Go through the entries below and tally the lines containing the string "Toggle"; report only the tally.

== Segment start ==

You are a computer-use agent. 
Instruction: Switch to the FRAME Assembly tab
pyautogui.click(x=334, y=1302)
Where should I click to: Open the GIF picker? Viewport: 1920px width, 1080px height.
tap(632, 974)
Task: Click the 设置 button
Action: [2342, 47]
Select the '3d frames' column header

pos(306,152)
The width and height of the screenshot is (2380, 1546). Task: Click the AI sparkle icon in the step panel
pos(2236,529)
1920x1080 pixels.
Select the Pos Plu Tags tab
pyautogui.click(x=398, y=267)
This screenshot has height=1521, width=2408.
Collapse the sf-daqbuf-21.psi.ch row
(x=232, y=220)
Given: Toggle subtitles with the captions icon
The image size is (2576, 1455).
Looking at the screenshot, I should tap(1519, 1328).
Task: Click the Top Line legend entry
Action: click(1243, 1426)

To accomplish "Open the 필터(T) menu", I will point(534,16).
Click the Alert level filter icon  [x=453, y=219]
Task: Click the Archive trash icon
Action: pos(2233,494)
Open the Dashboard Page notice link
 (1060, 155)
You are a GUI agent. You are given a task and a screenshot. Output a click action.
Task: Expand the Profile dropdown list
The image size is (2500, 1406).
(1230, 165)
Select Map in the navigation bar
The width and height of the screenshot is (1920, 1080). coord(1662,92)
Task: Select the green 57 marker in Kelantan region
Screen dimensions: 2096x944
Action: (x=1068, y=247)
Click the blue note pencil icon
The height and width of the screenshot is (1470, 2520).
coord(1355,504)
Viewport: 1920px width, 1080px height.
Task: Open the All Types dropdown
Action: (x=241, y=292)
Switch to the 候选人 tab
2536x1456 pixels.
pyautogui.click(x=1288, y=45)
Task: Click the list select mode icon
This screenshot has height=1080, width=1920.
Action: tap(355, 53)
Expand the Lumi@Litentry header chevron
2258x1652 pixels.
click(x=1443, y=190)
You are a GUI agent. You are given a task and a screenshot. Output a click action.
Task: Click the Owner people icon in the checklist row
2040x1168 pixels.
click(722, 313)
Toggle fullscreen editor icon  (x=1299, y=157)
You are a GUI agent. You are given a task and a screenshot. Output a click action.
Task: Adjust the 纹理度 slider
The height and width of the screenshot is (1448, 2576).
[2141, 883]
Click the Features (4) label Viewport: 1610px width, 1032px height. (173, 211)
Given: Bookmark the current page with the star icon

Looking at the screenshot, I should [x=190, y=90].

== Segment end ==

ANSWER TO THIS TASK:
2